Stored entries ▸
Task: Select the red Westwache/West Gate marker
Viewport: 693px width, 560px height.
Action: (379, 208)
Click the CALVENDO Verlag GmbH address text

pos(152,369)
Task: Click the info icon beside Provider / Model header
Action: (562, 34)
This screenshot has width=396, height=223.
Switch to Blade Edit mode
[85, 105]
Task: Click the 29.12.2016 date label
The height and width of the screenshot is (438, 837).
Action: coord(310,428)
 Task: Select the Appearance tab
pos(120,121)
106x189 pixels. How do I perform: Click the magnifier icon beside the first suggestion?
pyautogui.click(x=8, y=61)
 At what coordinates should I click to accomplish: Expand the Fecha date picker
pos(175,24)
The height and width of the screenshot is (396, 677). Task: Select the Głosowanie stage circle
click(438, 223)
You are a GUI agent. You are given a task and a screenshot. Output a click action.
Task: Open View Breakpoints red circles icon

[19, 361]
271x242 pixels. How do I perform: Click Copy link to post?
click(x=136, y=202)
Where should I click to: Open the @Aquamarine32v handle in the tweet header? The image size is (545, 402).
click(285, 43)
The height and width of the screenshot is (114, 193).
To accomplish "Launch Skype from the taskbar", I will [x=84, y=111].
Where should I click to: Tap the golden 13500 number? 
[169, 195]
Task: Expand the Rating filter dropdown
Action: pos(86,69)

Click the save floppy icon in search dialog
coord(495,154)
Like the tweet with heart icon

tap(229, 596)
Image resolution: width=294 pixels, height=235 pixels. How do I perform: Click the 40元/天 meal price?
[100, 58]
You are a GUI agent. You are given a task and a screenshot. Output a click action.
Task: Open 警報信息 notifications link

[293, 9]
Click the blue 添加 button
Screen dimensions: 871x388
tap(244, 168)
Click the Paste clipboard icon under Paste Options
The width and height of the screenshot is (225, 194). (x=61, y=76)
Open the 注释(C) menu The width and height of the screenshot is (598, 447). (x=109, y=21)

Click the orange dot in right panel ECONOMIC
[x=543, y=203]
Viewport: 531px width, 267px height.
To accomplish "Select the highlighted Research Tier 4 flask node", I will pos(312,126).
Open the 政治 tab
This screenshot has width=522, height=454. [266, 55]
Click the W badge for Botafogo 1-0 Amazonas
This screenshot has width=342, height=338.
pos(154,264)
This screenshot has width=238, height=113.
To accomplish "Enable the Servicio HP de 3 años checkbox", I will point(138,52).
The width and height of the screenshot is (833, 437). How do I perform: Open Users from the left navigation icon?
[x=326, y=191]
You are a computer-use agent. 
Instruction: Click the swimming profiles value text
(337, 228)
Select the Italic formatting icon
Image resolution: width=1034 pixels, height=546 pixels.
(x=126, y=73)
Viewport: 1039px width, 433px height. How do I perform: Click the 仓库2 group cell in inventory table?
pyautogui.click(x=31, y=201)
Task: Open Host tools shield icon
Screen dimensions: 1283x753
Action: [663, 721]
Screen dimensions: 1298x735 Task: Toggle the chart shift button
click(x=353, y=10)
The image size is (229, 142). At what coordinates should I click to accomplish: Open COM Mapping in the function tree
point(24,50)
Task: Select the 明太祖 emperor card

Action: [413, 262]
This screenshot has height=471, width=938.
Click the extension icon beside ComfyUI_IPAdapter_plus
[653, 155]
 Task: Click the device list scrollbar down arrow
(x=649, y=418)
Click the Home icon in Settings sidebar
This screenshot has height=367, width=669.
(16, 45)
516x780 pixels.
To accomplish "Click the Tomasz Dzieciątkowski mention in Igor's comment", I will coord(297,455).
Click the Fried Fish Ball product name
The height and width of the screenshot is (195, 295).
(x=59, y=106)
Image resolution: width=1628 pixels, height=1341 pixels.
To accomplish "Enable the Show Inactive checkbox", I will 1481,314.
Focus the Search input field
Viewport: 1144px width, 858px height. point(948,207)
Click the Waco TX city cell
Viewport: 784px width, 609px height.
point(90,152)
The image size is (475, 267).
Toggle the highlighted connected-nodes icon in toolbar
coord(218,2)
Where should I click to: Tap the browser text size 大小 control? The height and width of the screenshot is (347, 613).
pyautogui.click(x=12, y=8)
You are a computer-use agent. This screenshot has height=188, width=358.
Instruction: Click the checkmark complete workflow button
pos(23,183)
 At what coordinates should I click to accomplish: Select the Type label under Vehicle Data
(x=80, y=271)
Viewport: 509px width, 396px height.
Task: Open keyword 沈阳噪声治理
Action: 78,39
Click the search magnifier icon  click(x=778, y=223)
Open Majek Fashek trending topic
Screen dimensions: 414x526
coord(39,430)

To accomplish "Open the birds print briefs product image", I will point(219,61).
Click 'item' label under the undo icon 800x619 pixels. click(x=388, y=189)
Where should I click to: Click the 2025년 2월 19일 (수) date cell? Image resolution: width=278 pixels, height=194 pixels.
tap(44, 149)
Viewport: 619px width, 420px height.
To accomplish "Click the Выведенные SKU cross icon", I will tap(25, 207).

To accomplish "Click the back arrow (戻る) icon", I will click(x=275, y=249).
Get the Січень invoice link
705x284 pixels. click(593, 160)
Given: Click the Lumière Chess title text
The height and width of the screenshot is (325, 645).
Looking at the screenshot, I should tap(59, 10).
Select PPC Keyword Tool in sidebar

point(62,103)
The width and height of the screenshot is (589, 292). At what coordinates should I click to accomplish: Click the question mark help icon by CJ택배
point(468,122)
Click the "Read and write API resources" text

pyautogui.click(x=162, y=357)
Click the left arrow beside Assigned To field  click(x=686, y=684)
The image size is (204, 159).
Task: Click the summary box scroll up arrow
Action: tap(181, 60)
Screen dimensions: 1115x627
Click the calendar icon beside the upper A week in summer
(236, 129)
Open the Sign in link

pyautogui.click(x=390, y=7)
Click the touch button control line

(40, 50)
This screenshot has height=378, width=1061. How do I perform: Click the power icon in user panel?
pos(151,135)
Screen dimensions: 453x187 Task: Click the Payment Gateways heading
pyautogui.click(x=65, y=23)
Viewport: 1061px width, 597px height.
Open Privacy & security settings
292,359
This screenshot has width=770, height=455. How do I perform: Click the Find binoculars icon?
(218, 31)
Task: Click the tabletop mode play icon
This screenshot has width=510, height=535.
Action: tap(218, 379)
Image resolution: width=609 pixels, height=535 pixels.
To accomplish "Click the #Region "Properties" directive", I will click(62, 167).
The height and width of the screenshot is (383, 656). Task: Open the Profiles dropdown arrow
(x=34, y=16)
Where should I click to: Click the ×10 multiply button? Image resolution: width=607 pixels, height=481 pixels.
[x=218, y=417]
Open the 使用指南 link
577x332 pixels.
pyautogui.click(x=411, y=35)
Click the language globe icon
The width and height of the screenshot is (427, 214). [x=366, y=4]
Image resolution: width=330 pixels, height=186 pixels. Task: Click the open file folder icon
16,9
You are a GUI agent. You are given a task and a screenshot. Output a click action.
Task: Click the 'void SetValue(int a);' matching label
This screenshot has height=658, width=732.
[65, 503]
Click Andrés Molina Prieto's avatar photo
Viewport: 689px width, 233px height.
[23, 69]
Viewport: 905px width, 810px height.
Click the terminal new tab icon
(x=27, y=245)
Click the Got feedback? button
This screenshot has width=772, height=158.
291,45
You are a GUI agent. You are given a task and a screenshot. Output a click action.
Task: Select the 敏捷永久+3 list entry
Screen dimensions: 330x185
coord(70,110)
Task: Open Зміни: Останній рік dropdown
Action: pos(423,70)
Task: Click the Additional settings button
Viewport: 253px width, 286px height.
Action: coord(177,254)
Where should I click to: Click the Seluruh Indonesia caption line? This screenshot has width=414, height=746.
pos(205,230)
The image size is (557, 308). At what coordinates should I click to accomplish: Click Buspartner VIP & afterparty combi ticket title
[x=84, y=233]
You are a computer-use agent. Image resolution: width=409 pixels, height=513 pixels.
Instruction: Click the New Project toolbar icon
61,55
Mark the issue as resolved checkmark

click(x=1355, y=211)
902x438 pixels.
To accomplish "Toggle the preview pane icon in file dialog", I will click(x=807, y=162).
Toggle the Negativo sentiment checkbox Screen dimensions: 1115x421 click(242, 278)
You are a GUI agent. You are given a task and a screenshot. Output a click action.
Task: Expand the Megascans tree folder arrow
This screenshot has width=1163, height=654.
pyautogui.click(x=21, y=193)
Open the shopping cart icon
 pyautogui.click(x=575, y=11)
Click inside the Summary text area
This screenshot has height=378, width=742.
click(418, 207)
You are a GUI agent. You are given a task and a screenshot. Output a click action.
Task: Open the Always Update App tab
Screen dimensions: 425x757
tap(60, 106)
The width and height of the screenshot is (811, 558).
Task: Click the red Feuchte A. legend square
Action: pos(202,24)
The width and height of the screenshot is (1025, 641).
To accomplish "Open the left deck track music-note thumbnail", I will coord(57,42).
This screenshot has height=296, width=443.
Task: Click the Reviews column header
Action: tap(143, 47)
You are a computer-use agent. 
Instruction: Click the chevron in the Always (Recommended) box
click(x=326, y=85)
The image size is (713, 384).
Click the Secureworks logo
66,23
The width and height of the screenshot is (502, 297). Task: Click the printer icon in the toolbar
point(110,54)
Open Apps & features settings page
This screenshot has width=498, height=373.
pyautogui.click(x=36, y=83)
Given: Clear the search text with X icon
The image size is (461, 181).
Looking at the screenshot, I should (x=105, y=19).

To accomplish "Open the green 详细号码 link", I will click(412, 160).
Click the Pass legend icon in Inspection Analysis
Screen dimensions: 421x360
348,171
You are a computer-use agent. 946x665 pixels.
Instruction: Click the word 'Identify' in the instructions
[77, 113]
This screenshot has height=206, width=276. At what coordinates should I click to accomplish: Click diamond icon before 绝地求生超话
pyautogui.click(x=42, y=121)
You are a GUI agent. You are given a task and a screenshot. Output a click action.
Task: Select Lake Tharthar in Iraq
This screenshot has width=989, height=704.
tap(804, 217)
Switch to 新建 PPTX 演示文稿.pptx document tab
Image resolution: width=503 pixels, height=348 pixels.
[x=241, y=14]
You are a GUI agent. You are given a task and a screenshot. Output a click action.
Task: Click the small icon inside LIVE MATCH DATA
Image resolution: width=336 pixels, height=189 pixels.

ACTIVITY ▸ If a line in the data holds the string "Enable", copy that line.

SOLUTION FOR THIS PROBLEM ▸
To accomplish "Enable the Servicio HP de 3 años checkbox", I will point(138,52).
To accomplish "Enable the Show Inactive checkbox", I will 1481,314.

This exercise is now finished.